(Stored entries)
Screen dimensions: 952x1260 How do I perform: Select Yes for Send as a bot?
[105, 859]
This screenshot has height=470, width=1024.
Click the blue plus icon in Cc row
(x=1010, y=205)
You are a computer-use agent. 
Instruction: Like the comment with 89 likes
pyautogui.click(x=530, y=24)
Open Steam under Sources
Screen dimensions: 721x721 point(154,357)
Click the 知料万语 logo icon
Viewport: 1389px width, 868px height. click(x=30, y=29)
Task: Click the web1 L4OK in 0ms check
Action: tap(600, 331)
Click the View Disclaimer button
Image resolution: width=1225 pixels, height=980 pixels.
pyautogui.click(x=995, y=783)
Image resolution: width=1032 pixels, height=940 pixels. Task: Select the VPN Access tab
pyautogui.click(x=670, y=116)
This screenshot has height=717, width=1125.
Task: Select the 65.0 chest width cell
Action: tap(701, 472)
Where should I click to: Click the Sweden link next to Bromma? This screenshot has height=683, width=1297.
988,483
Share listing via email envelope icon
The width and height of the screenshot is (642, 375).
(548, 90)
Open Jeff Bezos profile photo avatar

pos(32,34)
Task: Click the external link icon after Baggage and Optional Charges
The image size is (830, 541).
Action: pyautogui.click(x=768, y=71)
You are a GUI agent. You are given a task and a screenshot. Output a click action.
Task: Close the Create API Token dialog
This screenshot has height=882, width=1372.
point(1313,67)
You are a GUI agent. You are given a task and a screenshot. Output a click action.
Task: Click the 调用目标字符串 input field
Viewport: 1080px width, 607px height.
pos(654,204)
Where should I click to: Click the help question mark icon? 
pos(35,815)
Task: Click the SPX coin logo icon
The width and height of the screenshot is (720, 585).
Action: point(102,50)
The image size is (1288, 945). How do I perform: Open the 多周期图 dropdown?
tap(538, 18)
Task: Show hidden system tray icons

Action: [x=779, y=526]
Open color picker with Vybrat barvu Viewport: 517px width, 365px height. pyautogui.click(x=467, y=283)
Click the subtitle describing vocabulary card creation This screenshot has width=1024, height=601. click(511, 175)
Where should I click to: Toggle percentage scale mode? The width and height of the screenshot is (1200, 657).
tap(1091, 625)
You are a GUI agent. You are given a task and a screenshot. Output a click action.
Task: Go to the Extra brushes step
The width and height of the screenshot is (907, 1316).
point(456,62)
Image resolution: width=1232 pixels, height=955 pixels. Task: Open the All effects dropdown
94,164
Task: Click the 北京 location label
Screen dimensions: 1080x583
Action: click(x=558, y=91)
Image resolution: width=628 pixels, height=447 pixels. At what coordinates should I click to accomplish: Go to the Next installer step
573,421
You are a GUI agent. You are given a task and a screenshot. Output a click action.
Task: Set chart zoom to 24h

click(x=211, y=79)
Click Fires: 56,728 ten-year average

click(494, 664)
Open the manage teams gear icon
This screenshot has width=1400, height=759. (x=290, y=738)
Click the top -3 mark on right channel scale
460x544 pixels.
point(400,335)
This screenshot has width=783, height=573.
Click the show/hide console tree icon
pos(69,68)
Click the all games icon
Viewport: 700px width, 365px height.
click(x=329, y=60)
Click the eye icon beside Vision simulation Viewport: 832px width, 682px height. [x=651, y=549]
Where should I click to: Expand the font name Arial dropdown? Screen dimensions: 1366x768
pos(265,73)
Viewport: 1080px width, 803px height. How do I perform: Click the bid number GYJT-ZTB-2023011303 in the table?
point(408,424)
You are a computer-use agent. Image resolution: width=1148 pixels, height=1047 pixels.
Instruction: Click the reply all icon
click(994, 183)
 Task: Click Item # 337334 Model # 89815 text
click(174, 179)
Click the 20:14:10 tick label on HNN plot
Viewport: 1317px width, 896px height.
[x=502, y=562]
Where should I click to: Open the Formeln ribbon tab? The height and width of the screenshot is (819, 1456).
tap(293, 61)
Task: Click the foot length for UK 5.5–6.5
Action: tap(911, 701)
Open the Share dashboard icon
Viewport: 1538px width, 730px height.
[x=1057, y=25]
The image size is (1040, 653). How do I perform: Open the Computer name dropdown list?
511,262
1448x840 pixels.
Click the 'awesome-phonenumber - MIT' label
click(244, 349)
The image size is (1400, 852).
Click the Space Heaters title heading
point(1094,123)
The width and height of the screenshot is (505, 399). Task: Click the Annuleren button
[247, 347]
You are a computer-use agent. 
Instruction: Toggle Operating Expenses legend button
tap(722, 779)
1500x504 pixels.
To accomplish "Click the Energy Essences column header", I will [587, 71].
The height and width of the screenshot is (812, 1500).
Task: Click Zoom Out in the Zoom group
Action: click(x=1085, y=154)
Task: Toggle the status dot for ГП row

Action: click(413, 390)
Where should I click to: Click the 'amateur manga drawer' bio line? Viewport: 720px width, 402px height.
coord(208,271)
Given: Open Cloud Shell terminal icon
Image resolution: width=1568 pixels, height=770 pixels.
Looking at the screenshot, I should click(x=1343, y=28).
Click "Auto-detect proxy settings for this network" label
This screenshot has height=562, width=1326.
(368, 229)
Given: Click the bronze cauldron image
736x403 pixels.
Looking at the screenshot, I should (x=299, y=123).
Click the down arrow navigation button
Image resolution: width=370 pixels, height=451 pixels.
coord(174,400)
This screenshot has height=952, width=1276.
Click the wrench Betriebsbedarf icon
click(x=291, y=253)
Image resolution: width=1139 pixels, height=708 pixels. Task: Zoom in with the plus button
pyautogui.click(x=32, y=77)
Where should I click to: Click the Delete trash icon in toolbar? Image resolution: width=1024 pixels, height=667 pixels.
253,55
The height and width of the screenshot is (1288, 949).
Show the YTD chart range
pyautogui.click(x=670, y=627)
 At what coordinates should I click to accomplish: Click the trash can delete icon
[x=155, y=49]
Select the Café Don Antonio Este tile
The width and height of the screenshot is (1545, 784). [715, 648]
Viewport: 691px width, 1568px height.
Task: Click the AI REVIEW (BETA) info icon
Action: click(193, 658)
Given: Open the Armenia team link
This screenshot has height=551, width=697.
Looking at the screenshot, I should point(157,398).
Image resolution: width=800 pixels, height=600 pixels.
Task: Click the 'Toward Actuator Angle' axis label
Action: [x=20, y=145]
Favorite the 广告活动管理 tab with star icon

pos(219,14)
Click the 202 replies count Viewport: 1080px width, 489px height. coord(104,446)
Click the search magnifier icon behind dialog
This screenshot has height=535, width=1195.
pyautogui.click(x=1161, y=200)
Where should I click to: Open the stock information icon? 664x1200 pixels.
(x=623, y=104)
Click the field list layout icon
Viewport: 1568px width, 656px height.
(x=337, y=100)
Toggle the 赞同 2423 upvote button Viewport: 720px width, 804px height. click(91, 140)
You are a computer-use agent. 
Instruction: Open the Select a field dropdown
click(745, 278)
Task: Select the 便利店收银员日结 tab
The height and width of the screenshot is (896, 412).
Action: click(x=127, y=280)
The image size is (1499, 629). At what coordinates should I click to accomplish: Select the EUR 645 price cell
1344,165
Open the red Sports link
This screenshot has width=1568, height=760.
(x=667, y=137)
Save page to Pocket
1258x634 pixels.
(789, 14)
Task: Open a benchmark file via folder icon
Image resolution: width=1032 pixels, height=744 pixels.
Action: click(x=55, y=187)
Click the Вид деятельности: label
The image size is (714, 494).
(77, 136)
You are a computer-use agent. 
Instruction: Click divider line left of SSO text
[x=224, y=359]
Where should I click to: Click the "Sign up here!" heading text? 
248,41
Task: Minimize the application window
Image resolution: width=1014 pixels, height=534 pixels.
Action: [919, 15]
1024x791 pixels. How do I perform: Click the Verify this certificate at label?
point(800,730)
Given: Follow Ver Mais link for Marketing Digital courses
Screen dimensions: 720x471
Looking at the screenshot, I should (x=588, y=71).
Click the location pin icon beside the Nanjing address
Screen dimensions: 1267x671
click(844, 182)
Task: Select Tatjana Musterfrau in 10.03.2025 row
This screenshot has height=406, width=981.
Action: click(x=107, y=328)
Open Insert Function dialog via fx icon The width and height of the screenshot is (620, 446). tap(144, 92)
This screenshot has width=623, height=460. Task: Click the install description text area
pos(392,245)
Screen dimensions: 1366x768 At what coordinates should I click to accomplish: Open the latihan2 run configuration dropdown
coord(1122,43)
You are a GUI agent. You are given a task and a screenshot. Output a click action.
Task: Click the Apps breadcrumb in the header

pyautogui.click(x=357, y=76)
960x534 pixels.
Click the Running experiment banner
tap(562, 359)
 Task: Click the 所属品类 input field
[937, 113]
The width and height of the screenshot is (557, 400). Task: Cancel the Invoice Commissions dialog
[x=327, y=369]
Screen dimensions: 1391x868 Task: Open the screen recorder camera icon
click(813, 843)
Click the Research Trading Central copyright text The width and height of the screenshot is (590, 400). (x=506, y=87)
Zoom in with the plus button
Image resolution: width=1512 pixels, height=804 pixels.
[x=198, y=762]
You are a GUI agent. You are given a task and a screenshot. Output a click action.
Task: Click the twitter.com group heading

__AIM OF THE EXERCISE__. Looking back over the data above, restate word for word the lines that begin at the line with "Click the subtitle" and end at the line with "Task: Go to the Extra brushes step", inclusive.

__COMPLETED TASK__.
Click the subtitle describing vocabulary card creation This screenshot has width=1024, height=601. click(511, 175)
Where should I click to: Toggle percentage scale mode? The width and height of the screenshot is (1200, 657).
tap(1091, 625)
You are a GUI agent. You are given a task and a screenshot. Output a click action.
Task: Go to the Extra brushes step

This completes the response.